Portanto, quando falamos de «vocação», não se trata apenas de escolher esta ou aquela forma de vida, votar a própria existência a um determinado ministério ou seguir o encanto do carisma duma família religiosa, dum movimento ou duma comunidade eclesial; mas trata-se sobretudo de realizar o sonho de Deus, o grande desígnio da fraternidade que Jesus tinha no coração quando pediu ao Pai «que todos sejam um só» (Jo 17, 21). Cada vocação na Igreja e, em sentido largo, também na sociedade, concorre para um objetivo comum: fazer ressoar entre os homens e as mulheres aquela harmonia dos múltiplos e variados dons que só o Espírito Santo sabe realizar. Sacerdotes, consagradas e consagrados, fiéis leigos, caminhemos e trabalhemos juntos, para testemunhar que uma grande família humana unida no amor não é uma utopia, mas o projeto para o qual Deus nos criou!
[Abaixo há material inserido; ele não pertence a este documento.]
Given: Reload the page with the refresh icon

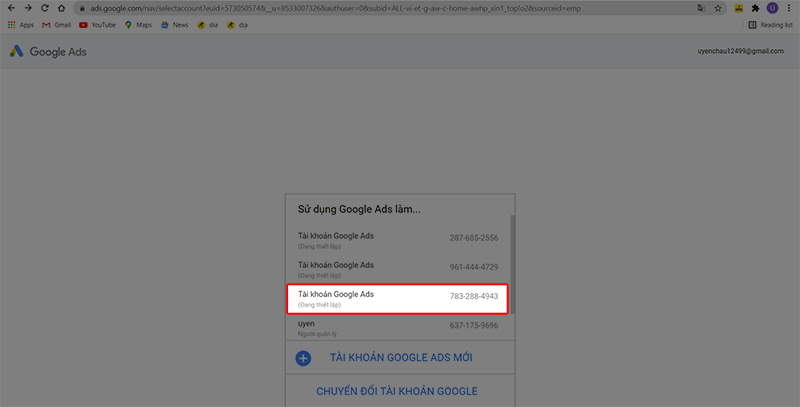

Rezemos, irmãos e irmãs, para que o Povo de Deus, no meio das dramáticas vicissitudes da história, corresponda cada vez mais a esta vocação. Invoquemos a luz do Espírito Santo, para que cada um e cada uma de nós possa encontrar o respetivo lugar e dar o melhor de si neste grande desígnio!

Roma, São João de Latrão, no IV Domingo de Páscoa, 8 de maio de 2022.